Musa Dağ’da 40 Gün
Uzun yıllar Fransa’da yaşayan ve bir Fransız kadınıyla evlenen Gabriel Bagratyan, bütün ailesini yanına alarak doğup büyüdüğü topraklara yerleşmek için geldiği sıralarda Osmanlı İmparatorluğu İttihat ve Terakki yönetiminde kâbuslu yıllara doğru yelken açmaktadır. Samandağ’daki yedi Ermeni köyden biri olan Yoğunoluk’a yerleşen Gabriel, kısa sürede Ermeniler üzerinde oynanan kanlı bir senaryoyu görür.
O senaryo kendi halkından insanların yaşadığı pek çok yerde uygulanmış ve sonuçları Musa Dağ’daki en ücra köye dek bilinir olmuştu. Gabriel Bagratyan ise bu senaryonun orada da tekrar edilmesini istememekle kalmayacak, büyük bir direnişi örgütleyecektir.
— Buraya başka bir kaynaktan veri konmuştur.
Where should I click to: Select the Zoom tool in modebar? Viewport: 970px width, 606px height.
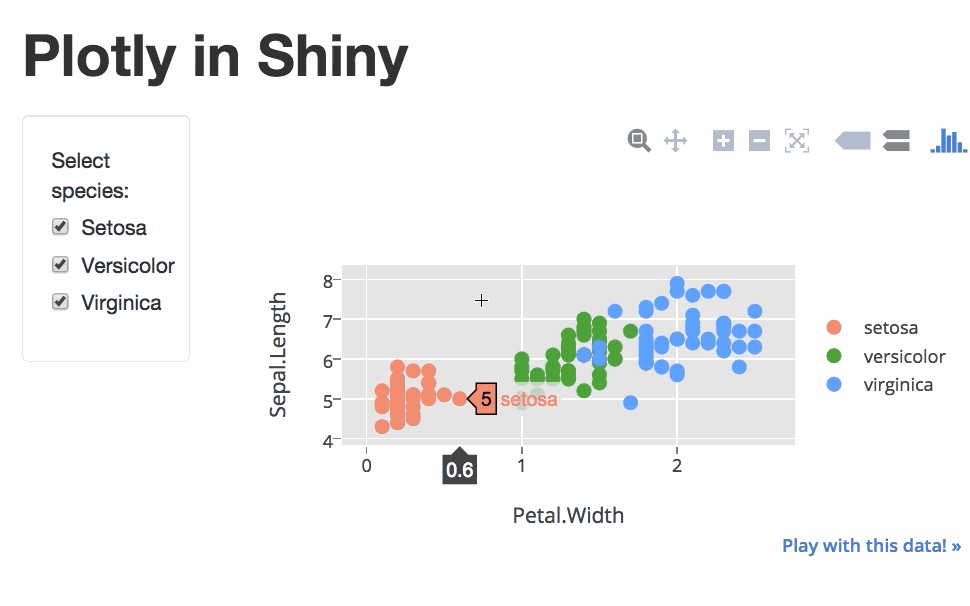(638, 141)
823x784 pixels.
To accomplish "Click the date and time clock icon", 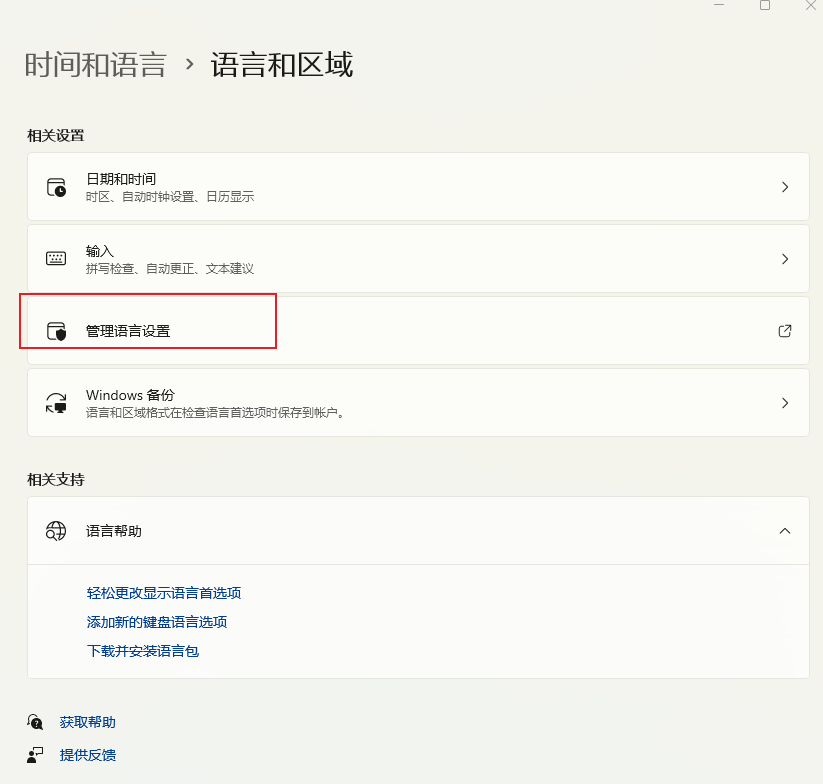I will (x=56, y=187).
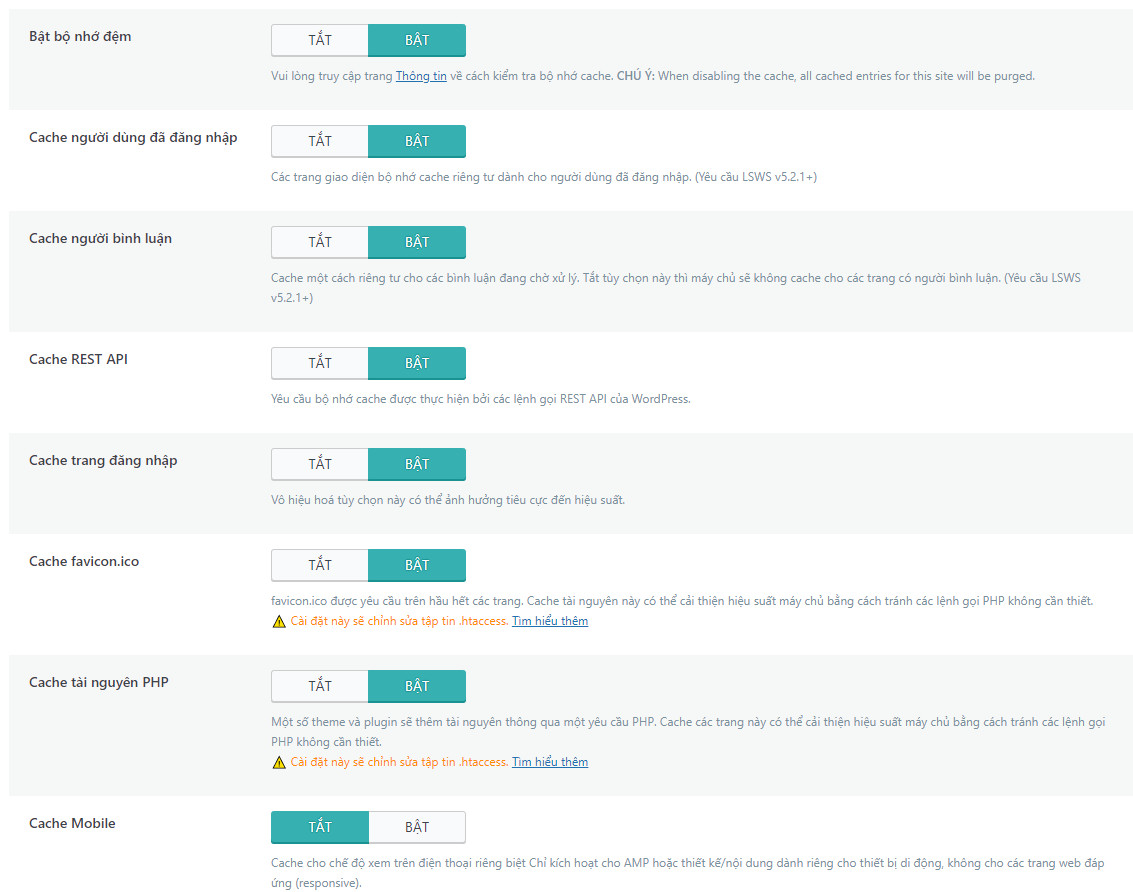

Yedi köyden direnişi seçen Ermeni köylüler Musa Dağ’da tehcire günlerce direnecek ve sonunda Akdeniz’deki bir Fransız gemisine binerek doğdukları toprakları terk edeceklerdir. Ama hiç kimse onları “tehcir” edememiştir.
Kimileri iyi niyetle, kimileri ise kötü niyetle yaklaşıp kitapta yazan şeyler için abartı, saçmalık, yalan, iftira vs. diyebilirler… Ama hiçbiri kitapta sözü geçen o insanların bir zamanlar bu topraklarda yaşadığı gerçeğini değiştiremez.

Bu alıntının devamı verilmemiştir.